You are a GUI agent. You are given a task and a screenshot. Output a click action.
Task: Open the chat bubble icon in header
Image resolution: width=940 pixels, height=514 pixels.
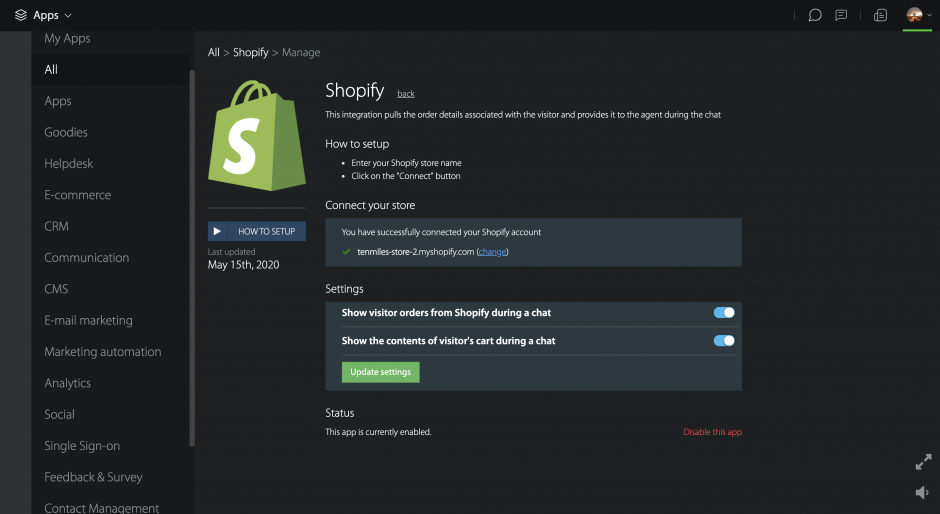(815, 15)
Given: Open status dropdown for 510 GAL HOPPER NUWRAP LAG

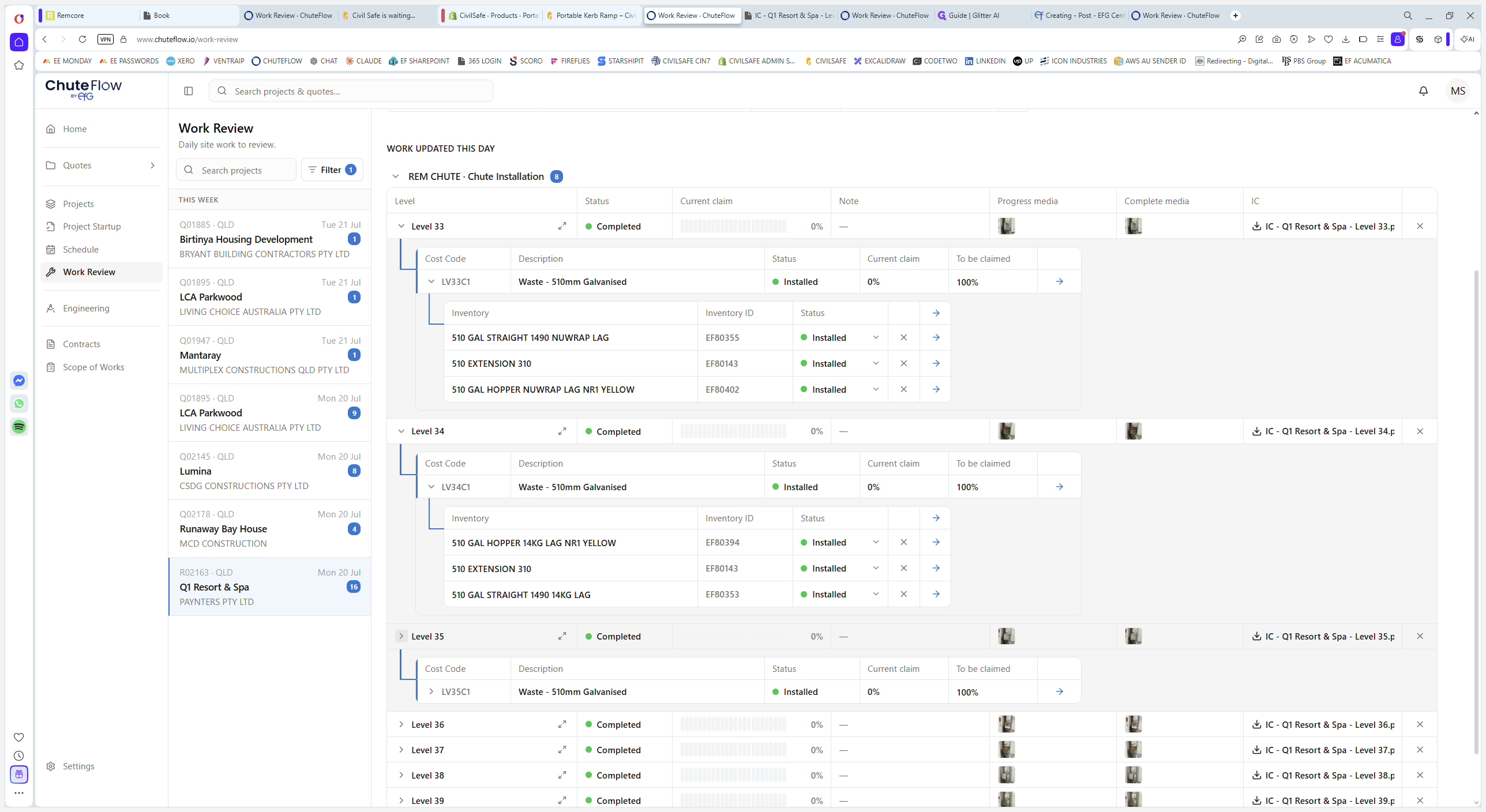Looking at the screenshot, I should click(x=876, y=389).
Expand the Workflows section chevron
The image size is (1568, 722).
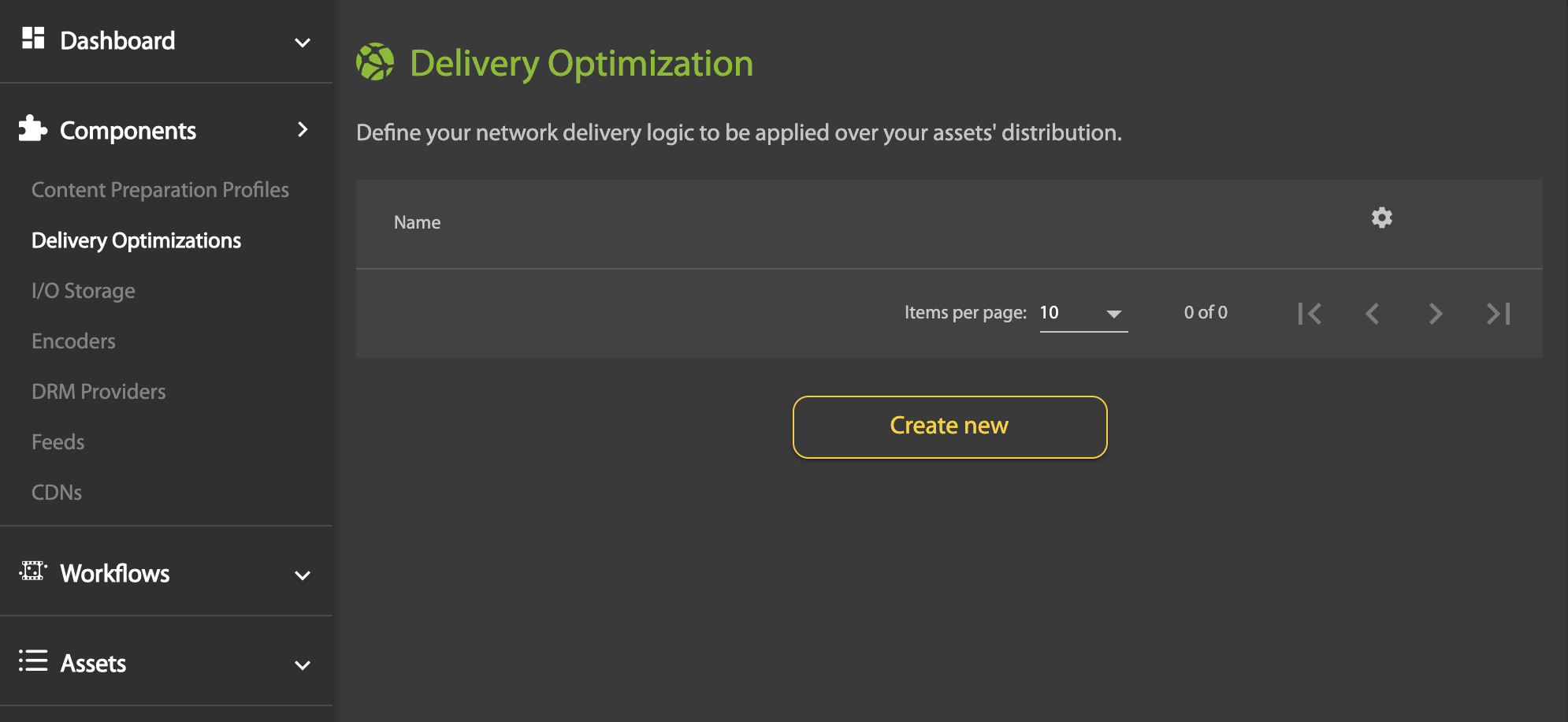[303, 575]
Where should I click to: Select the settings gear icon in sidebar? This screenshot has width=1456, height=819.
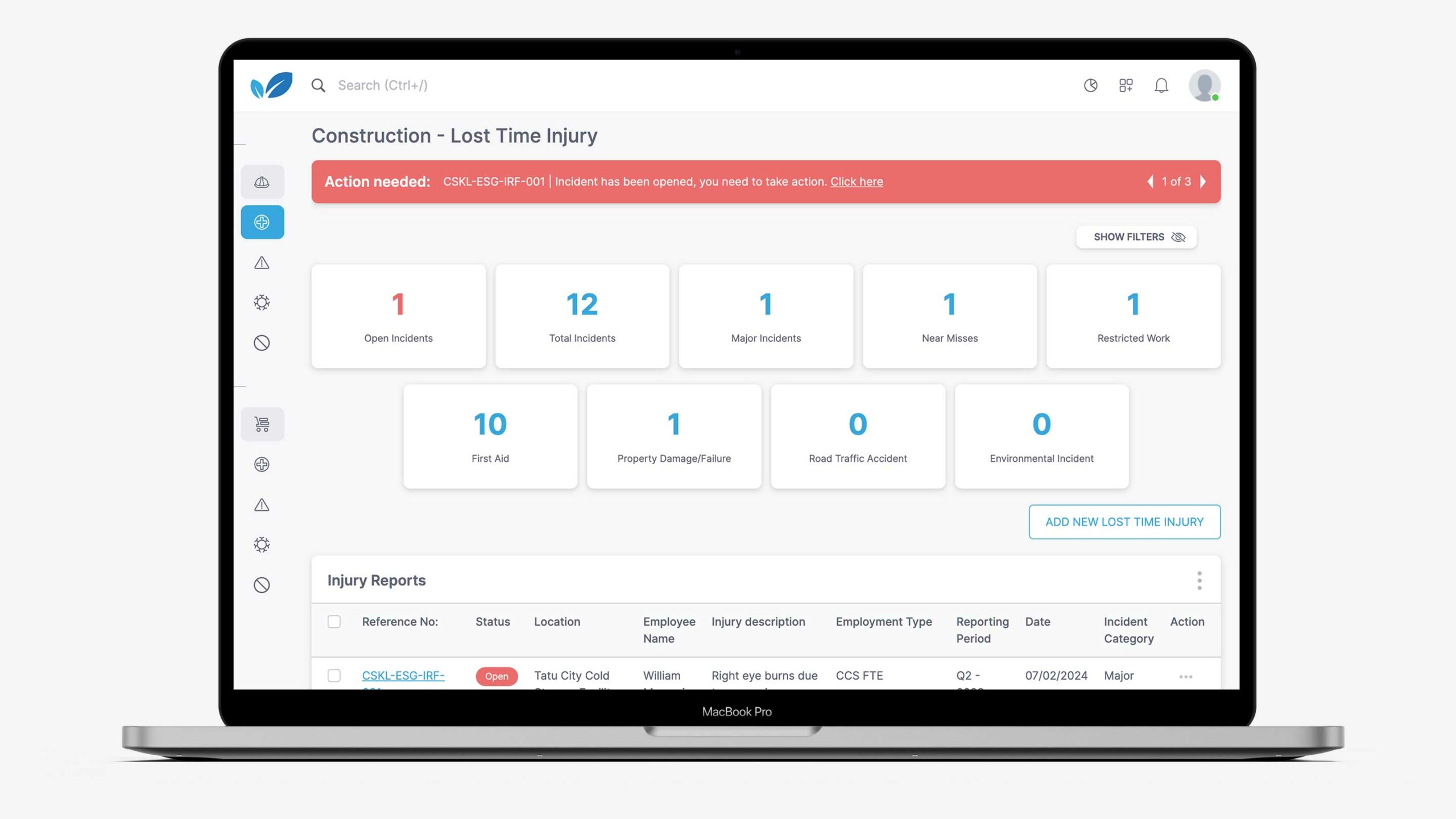pos(262,302)
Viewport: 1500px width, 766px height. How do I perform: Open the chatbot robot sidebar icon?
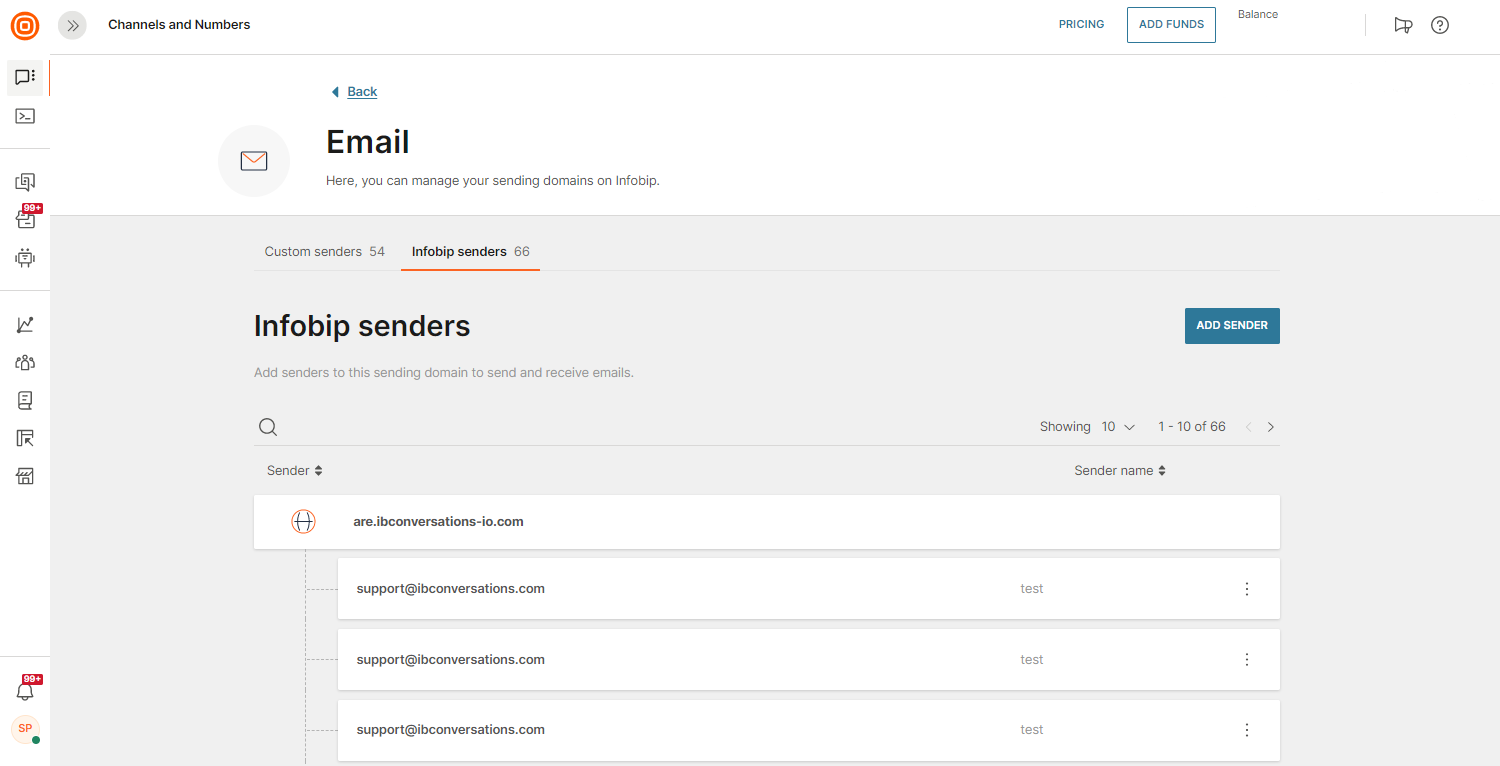coord(25,257)
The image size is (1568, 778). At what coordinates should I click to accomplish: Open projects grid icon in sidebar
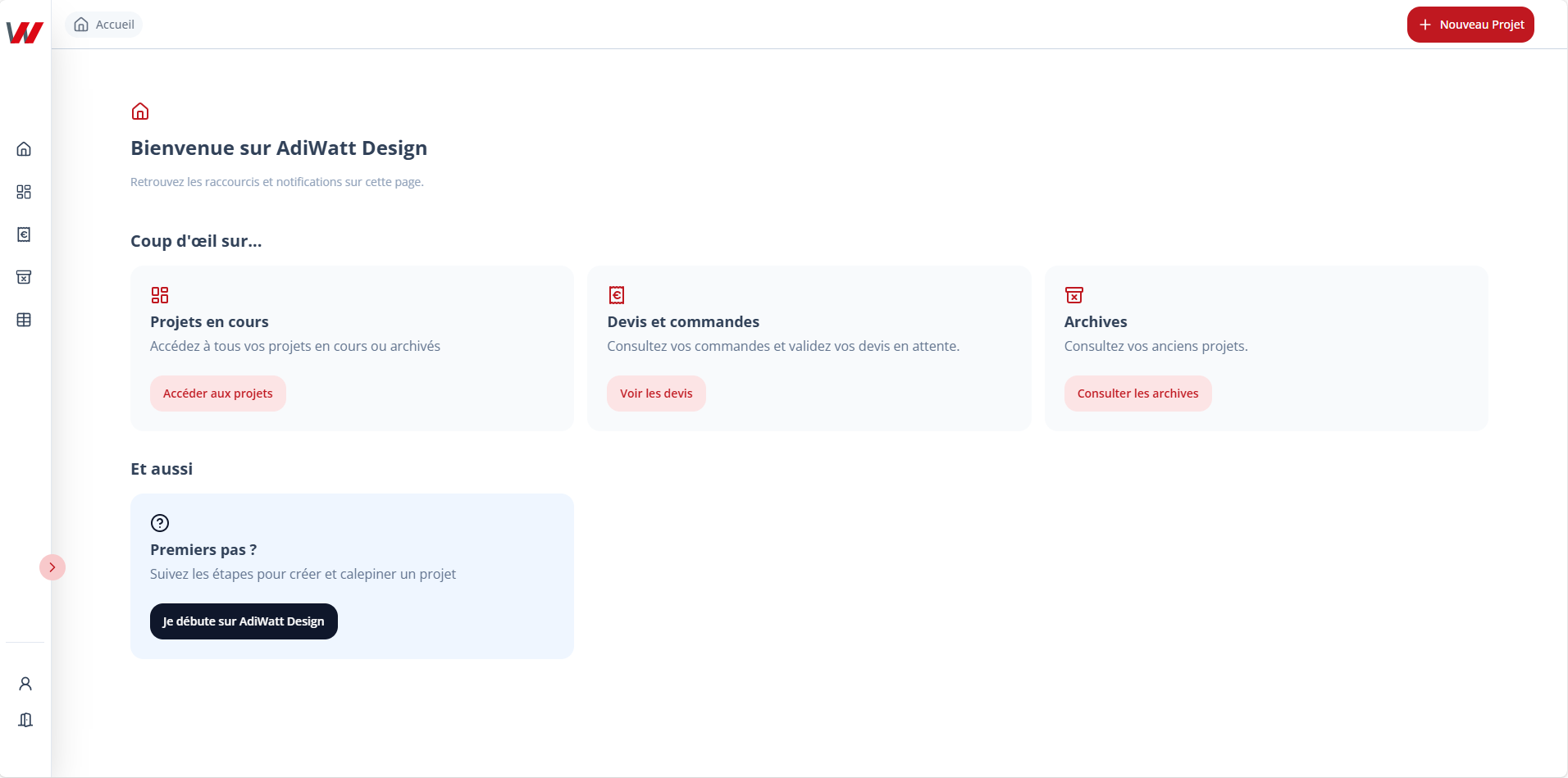[x=24, y=192]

______

## Problem requirements
Please retype the material above exactly, and omit its images.

## Your response
You are a GUI agent. You are given a task and a screenshot. Output a click action.
Task: Open the chat bubble icon in header
Image resolution: width=940 pixels, height=514 pixels.
(815, 15)
Given: Open status dropdown for 510 GAL HOPPER NUWRAP LAG

Looking at the screenshot, I should click(x=876, y=389).
Expand the Workflows section chevron
The image size is (1568, 722).
[303, 575]
Where should I click to: Select the settings gear icon in sidebar? This screenshot has width=1456, height=819.
pos(262,302)
Viewport: 1500px width, 766px height. How do I perform: Open the chatbot robot sidebar icon?
coord(25,257)
The image size is (1568, 778). At what coordinates should I click to accomplish: Open projects grid icon in sidebar
[x=24, y=192]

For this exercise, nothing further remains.